Le travail de Niels W.P. Brevé et ses collègues fait le point sur la manière dont la continuité longitudinale a été abordée au Pays-Bas (Brevé et al 2014).
On note d'abord que pour une superficie de dix fois inférieure à la France, et une géographie bien moins montagneuse, les Pays-Bas ont recensé 18.000 obstacles aux migrations de poissons sur leur territoire. Les auteurs précisent qu'il serait "en dehors de tout objectif de gestion" de traiter l'ensemble de ces obstacles : une sélection des masses d'eaux classées au titre de la DCE 2000 et présentant un intérêt écologique a abouti à la sélection de 2924 obstacles à l'écoulement, dont la majeure partie sont des petits barrages (1759), suivies par des stations de pompage (434) et des écluses (205).
Pour ces ouvrages, un recensement a commencé dès 2001 et un plan de gestion a été établi jusqu'en 2027. Au total, 1974 obstacles sont intégrés dans ce plan, parmi lesquels 960 n'ont pas encore de décision prise sur la nécessité d'intégrer un dispositif de franchissement. On abouti ainsi à 11% des obstacles à traiter sur la période d'exécution de la DCE 2000-2027.
Pour mieux définir les besoins, 5 guildes de poissons migrateurs (ou ayant des besoins d'accès à des habitats) ont été définies, totalisant 18 espèces (cliquer l'image ci-dessus pour agrandir). La première rassemble les grands migrateurs amphihalins, la deuxième l'éperlan et l'épinoche, la troisième l'anguille, la quatrième les migrateurs holobiotiques, la cinquième la lamproie de Planer. La distinction de ces guildes tient à ce que les espèces concernées n'ont pas les mêmes besoins, les mêmes capacités ou les mêmes habitats. Les traits différenciés de ces 5 guildes ont été croisés avec les caractéristiques de 724 masses d'eau superficielles DCE du pays, leur distance à la mer, leur morphologie et leur connexion-fragmentation. A partir de là est définie la priorisation de traitement des barrières migratoires.

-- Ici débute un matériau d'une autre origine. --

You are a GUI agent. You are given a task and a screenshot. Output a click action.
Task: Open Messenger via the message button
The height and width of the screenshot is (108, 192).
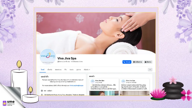[138, 62]
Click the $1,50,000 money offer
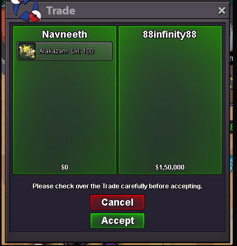 (x=170, y=167)
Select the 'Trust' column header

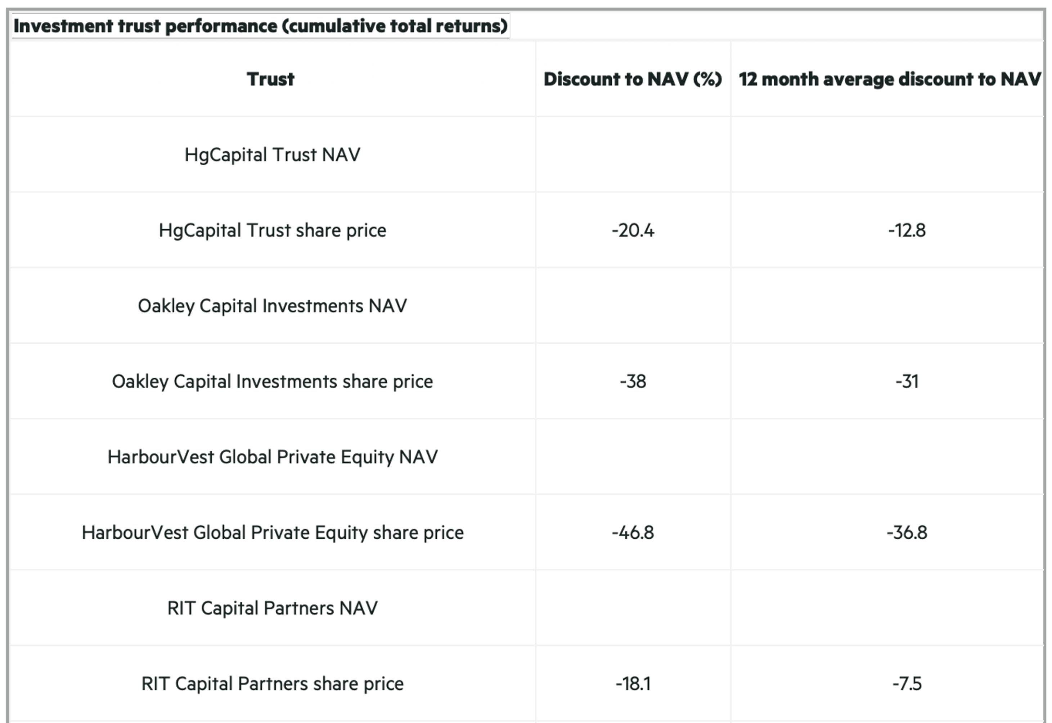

En ce qui concerne les mesures choisies, elles consistent presque toujours en dispositifs de franchissement pour les poissons. Comme le montre le tableau ci-dessous (cliquer pour agrandir), sur 764 ouvrages traités ou planifiés en 2011, l'effacement n'a été choisi que dans 22 cas, soit moins de 3% des chantiers. Les autres mode de gestion sont des passes à poissons, depuis la simple échancrure en V d'un ouvrage jusqu'à des passes plus techniques ou des rivières de contournement.
Enfin, les auteurs rappellent que la connectivité n'est pas un choix systématique et que dans certains cas, notamment pour des rivières ayant encore de faibles impacts anthropiques, il peut être préférable de limiter l'accès des espèces invasives par des barrières migratoires.
Comparaison avec les choix français
Au regard de la description qui en est faite dans cet article, l'approche néerlandaise paraît posséder plusieurs avantages par rapport au modèle français de la continuité.
- Le recensement a commencé dès 2001 et la planification est établie jusqu'à 2027, l'ensemble donne une impression de lisibilité. On n'a pas le sentiment d'improvisation et de précipitation donné par le classement français des rivières, décidé en 2012-2013 (12 ans après le vote de la DCE) pour des résultats à 5 ans (délai très court), avec des supposées mises à jour quinquennales (encore très incertaines).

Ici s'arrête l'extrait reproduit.